The Automotive Holdings Group Ltd (ASX: AHG) share price is down 60% this year thanks to the Royal Commission and other factors.
Automotive Holdings Group is one of the largest car dealership businesses in Australia, it also has a substantial refrigerated logistics business.
New car sales are being hit hard in the face of falling asset prices and the Royal Commission. People supposedly like to spend money when the value of their property goes up, so the opposite could be true – people shut their wallets as the house price falls.
The Royal Commission has forced banks like Commonwealth Bank of Australia (ASX: CBA) to have a good look at the loans they're giving out. With households already heavily indebted people are finding it difficult to borrow for an asset that rapidly depreciates in value as soon as you drive it away from the dealership.
AHG recently updated the market with a trading update to say that nationwide car sales were down 1.3% year on year and down 5.3% month on month.
New car sales are a good proxy for the feeling of the housing market. It doesn't look good.
In the first four months of FY19, AHG's operating net profit after tax (NPAT) was down by 45.1% to $11.7 million. Management are predicting a full year operating NPAT of $56 million to $59 million in FY19.

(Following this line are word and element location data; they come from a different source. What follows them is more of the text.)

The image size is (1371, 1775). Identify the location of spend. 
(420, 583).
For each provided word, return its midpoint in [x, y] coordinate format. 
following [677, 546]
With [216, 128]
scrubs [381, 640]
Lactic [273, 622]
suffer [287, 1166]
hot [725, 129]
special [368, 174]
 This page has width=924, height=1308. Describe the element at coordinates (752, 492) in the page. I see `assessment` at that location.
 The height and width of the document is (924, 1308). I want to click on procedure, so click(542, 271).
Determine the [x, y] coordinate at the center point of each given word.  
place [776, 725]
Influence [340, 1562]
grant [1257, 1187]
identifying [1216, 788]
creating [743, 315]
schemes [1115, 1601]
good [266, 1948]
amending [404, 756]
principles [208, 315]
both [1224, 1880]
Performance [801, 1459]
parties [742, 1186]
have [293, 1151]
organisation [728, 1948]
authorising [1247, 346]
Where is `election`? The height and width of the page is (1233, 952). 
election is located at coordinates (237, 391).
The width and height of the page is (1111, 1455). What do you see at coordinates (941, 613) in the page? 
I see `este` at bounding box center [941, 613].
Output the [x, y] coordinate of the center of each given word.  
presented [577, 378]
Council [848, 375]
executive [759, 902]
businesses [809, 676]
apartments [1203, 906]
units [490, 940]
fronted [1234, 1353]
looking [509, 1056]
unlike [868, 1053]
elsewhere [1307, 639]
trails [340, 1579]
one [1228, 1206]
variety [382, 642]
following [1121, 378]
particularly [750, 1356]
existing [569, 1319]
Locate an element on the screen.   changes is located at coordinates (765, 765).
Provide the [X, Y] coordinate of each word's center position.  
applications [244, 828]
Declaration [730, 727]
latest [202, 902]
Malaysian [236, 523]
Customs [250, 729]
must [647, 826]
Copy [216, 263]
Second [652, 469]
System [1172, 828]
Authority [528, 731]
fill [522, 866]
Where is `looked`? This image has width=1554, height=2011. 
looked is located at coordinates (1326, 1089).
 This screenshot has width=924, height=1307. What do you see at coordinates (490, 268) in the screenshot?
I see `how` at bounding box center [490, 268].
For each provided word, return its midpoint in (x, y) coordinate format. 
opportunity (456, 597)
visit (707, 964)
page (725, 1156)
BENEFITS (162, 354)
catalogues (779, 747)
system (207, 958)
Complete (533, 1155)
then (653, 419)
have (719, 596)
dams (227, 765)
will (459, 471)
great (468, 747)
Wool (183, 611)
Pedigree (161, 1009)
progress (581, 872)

The trailing grossed-up dividend yield looks like a monstrous 16%, but it wouldn't be at all surprising to see the dividend cut along the same lines as the drop in operating NPAT, so the forward grossed-up dividend yield for FY19 is probably closer to 8% or 9%.
Until car sales turn around I don't think AHG will be a good market-beating idea, even if it is trading at below 10x FY19's estimated operating earnings. I believe there are better ASX investment ideas than AHG out there.